▶ [Working data]:
---------------
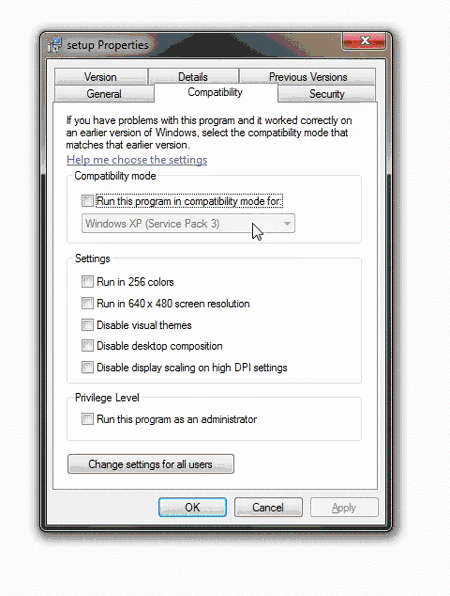This screenshot has height=596, width=450.
Task: Open the Security tab
Action: [x=326, y=94]
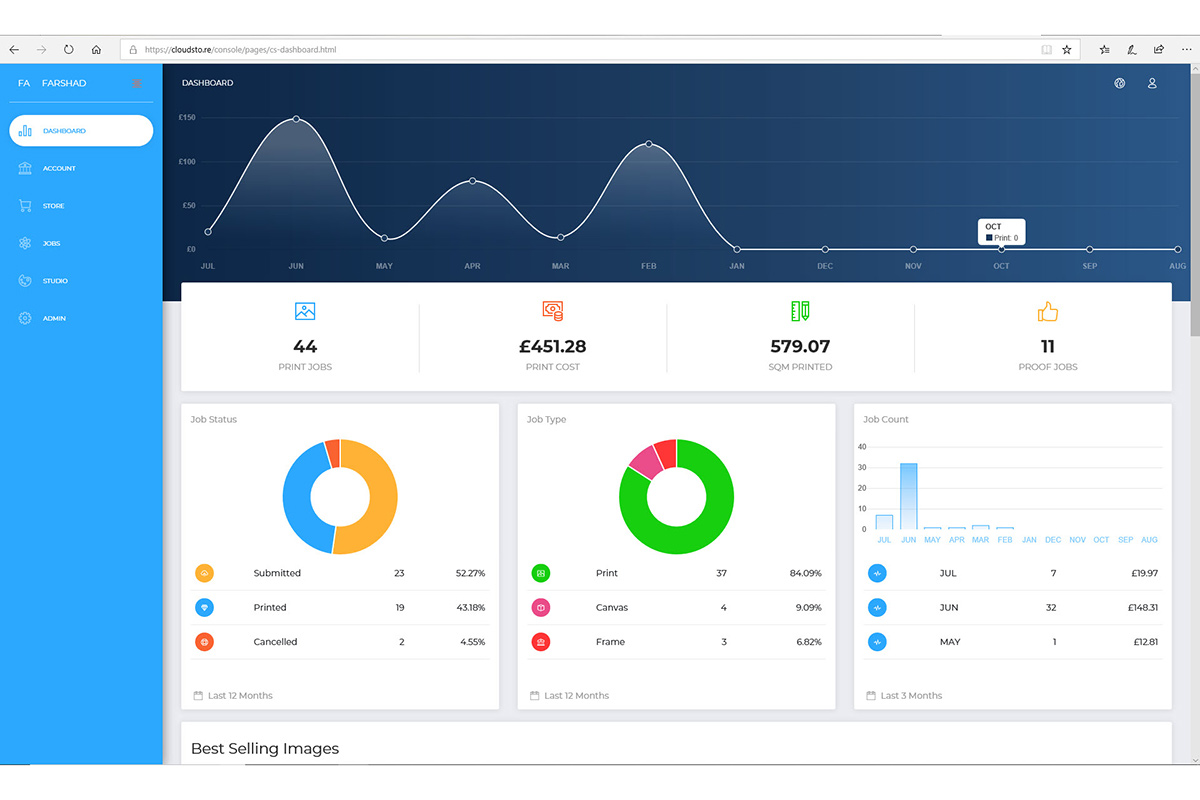
Task: Click the Proof Jobs thumbs-up icon
Action: [x=1047, y=312]
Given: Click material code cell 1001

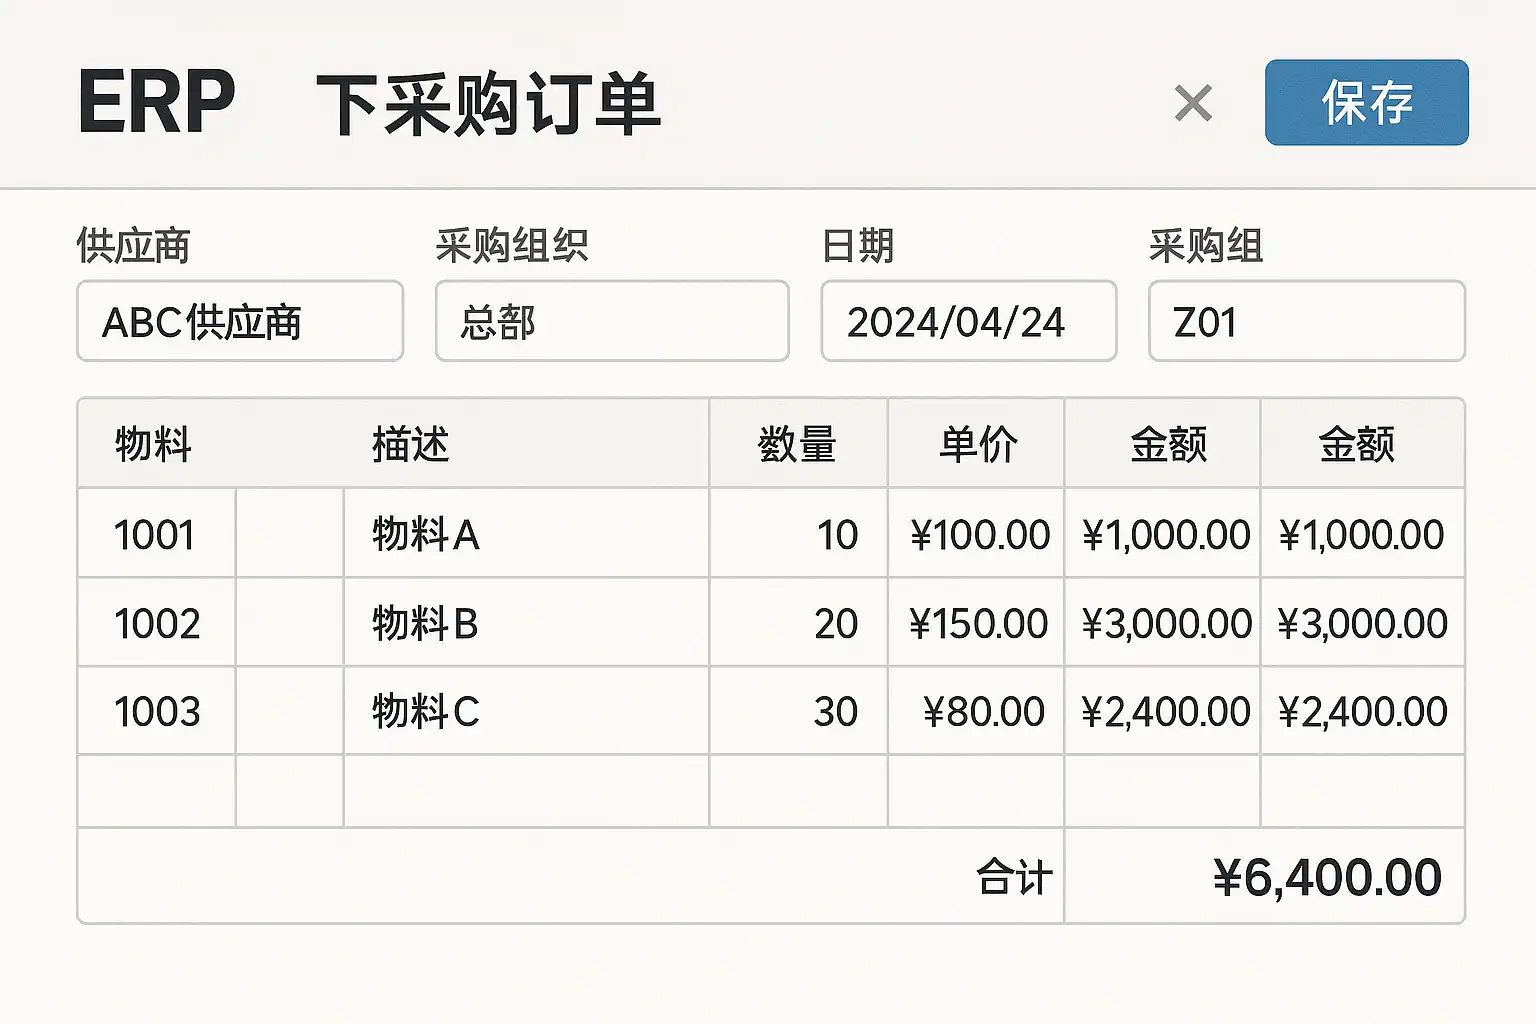Looking at the screenshot, I should (x=155, y=534).
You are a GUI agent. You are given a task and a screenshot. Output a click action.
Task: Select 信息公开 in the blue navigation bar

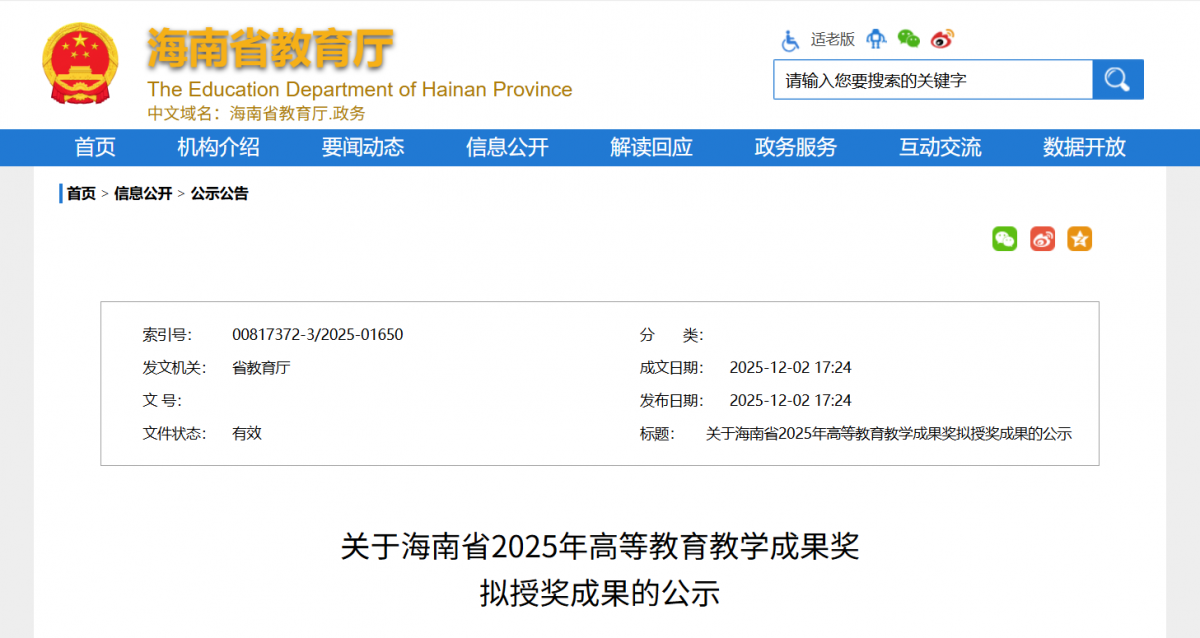tap(507, 148)
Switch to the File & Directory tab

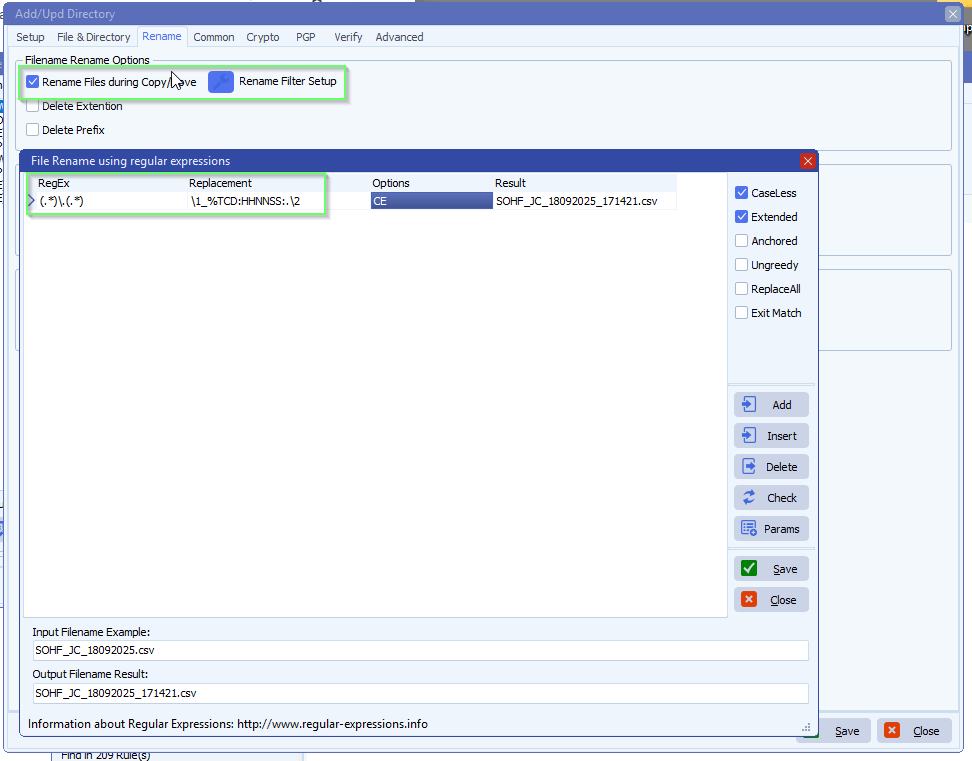tap(94, 37)
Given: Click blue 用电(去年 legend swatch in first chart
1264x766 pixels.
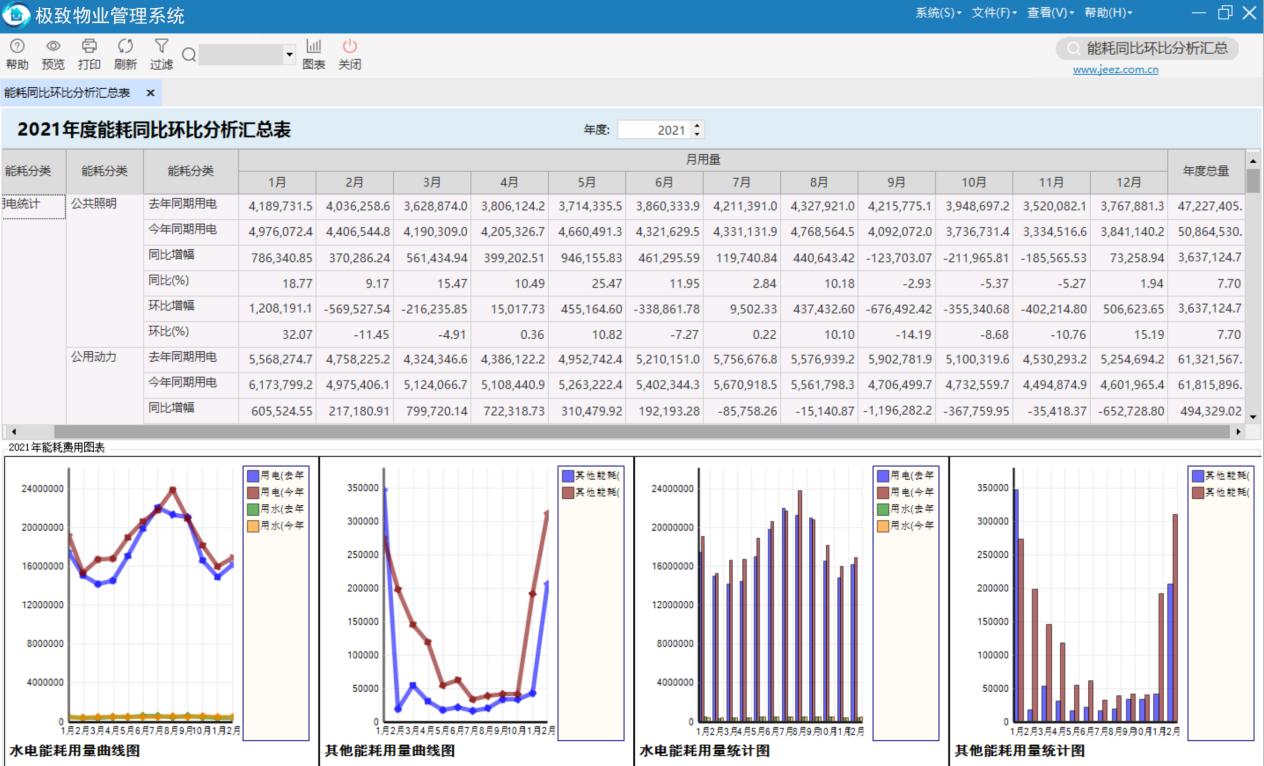Looking at the screenshot, I should [x=252, y=476].
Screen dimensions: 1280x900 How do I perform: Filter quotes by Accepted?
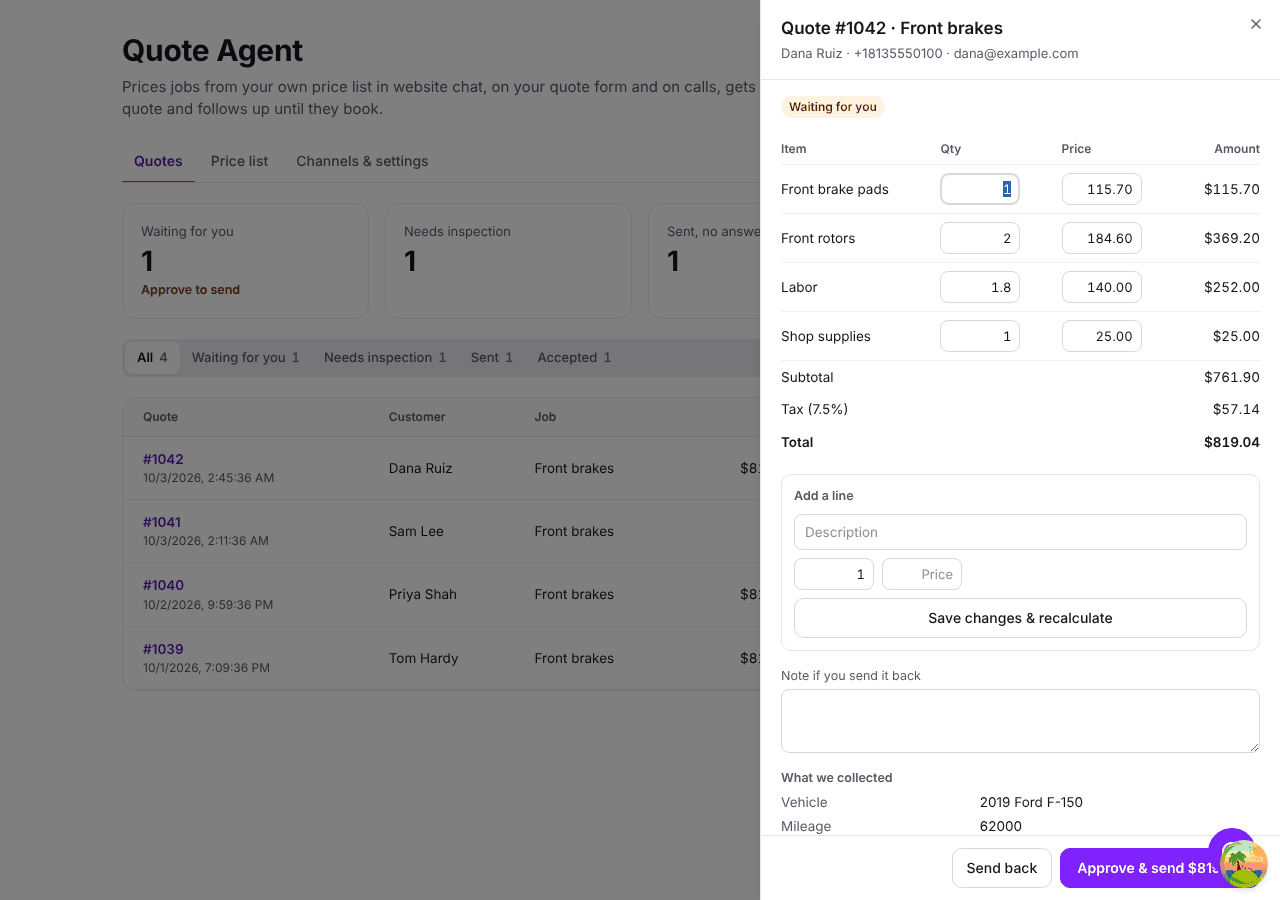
---------------
▶ [Assignment]: Reproduce word for word the lines from the line with "Given: Click blue" to the end of the entries above, both included, but leave the pictures out.

▶ [Result]:
Given: Click blue 用电(去年 legend swatch in first chart
1264x766 pixels.
Looking at the screenshot, I should [x=252, y=476].
Screen dimensions: 1280x900 How do I perform: Filter quotes by Accepted?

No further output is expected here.